India’s traditional trade accounts for 92% of the Rs2.6-trillion packaged goods industry and of this, nearly 40% is wholesale, which mostly transacts in cash at the lower level of the supply chain

Amitabh Mall, partner and director at the Boston Consulting Group, India, points out, “There is a need for businesses to reinvent the traditional wholesale channel. This will require investments in training, hiring more people on distributors roles, and increasing the visits to B-class and C-class outlets.”

In traditional supply chains, manufacturers appoint distributors who directly service retailers, apart from wholesalers who service retailers. However, wholesalers usually service smaller retailers not serviced by the large distributors or work in remote corners where the company-appointed distributor does not reach. 

India’s traditional trade accounts for 92% of the Rs2.6-trillion packaged goods industry and of this, nearly 40% is wholesale, which mostly transacts in cash at the lower level of the supply chain. According to Mall, wholesalers operating on cash work on thin margins and their businesses could become unviable if they have to pay taxes or charges for use of digital payments. 

Even in the Rs3.75 trillion apparel industry, the organized sector accounts for 35% of the overall trade. Here too, sales in the wholesale channel and smaller towns were more severely impacted than in urban India, Aditya Birla Fashion Retail Ltd, which owns brands like Van Heusen, Louis Philippe, Peter England and Allen Solly, said in a presentation on 3 February following its earnings announcement. Sales have recovered to about 90% of normal levels by end- December, said the company.

ALSO READ | Are consumer goods firms prepared for GST regime?

However, not all brand retailers have managed as well. “The recovery will depend on the individual strength of the brand.

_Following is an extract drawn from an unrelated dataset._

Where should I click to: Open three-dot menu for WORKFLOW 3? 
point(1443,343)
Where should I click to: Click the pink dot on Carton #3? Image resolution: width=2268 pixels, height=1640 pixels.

Some could be more impacted than others,” says Rahul Mehta, president of the Clothing Manufacturers Association of India, adding that in the long term, a lot of micro- level companies which were not a part of the official economy will have to shift to the official economy to survive.

“The government’s demonetisation move had a pronounced impact on the unorganized retail sector,” says Rajat Wahi, partner and head (consumer markets) at KPMG India, as it is significantly cash-driven. However, even organized retailers in high-value items including luxury items and consumer durables witnessed contraction in revenues in the December quarter as they had a high dependency on cash. “Cash transactions in the luxury sector before demonetisation accounted for 60-70% of the total value,” says Wahi, adding that this is now changing as the consumers are using non-cash payment channels.

Modern trade gains

The unexpected beneficiaries though are the organized retailers, organized wholesale cash and carry, and even online marketplaces like Amazon and Flipkart. “This important step of demonetisation by the government together with introduction of GST in 2017 will be an inflexion point for the growth of modern retail and wholesale in the country,” says Krish Iyer, president and CEO of Walmart India, who feels that his company is well placed for growth for the next few years.

“Modern trade is growing at a very fast rate for us at over 100%,” says Rodrigo Lima, MD at Danone India, who expects the channel’s contribution to grow from 10% of its overall sales to be close to 20% within a year.

The modern trade channel made up for the slowdown in general trade and wholesale to some extent, says K.K. Chutani, executive director (consumer care business) at Dabur India.

However, it is to be seen whether this is a temporary blip. “Demonetisation has led to a surge in the modern trade channels. But will this last,” wonders CEO of Jyothy Laboratories S. Raghunandan, who feels India’s traditional wholesalers are far more flexible, offer credit and doorstep delivery and order taking, and will be able to adapt to the changing environment to survive.